> TASK OBJECTIVE
Report how many of the rows below contain the word "compétence". Give only the number.

> STORED RECORDS

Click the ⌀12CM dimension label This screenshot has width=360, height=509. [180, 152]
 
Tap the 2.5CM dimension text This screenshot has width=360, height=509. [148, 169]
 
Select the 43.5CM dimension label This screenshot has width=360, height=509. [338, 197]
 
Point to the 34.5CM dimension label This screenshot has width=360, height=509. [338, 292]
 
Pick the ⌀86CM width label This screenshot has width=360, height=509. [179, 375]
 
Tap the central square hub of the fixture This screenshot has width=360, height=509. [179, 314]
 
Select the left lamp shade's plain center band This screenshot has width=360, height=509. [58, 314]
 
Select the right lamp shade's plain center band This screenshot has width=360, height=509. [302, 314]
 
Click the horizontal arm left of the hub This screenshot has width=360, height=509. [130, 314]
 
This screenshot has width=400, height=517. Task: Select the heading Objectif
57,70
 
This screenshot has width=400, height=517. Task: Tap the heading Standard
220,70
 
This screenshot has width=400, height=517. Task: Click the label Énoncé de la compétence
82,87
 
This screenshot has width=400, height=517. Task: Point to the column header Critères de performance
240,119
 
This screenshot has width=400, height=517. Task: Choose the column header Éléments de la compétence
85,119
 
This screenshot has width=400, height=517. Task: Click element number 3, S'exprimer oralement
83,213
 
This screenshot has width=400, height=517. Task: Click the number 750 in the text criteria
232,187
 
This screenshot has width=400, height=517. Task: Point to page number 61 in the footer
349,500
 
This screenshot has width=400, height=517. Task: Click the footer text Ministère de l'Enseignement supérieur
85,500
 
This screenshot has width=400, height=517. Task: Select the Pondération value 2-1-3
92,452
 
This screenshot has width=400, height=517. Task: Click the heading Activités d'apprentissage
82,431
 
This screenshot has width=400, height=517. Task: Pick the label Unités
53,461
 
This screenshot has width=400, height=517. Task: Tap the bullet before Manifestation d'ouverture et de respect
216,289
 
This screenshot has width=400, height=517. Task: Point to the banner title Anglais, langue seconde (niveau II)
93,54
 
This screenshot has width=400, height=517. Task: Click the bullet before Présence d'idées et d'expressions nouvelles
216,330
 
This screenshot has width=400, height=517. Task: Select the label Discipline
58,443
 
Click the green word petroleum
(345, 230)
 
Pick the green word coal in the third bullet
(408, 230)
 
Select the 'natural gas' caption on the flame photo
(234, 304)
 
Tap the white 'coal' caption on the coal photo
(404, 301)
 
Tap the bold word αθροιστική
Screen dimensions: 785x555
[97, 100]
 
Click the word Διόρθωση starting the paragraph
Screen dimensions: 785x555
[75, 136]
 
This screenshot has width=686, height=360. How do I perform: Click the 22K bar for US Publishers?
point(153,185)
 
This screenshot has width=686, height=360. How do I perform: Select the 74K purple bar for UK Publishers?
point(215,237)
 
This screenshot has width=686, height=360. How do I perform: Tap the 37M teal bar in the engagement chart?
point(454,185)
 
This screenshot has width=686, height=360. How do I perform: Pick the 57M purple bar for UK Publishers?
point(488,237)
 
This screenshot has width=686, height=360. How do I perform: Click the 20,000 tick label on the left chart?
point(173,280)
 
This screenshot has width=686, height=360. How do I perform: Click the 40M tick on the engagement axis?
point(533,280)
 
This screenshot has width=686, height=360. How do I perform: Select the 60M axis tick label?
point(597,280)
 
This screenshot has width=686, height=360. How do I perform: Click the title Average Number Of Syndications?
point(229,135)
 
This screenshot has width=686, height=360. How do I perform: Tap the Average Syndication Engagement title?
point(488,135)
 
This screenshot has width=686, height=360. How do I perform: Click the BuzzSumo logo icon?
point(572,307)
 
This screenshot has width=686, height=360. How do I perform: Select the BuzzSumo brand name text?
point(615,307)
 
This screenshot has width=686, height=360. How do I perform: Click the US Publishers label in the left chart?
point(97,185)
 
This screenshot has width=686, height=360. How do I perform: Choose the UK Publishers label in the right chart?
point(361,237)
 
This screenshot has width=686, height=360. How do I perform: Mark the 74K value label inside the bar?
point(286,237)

> WRITTEN SOLUTION
2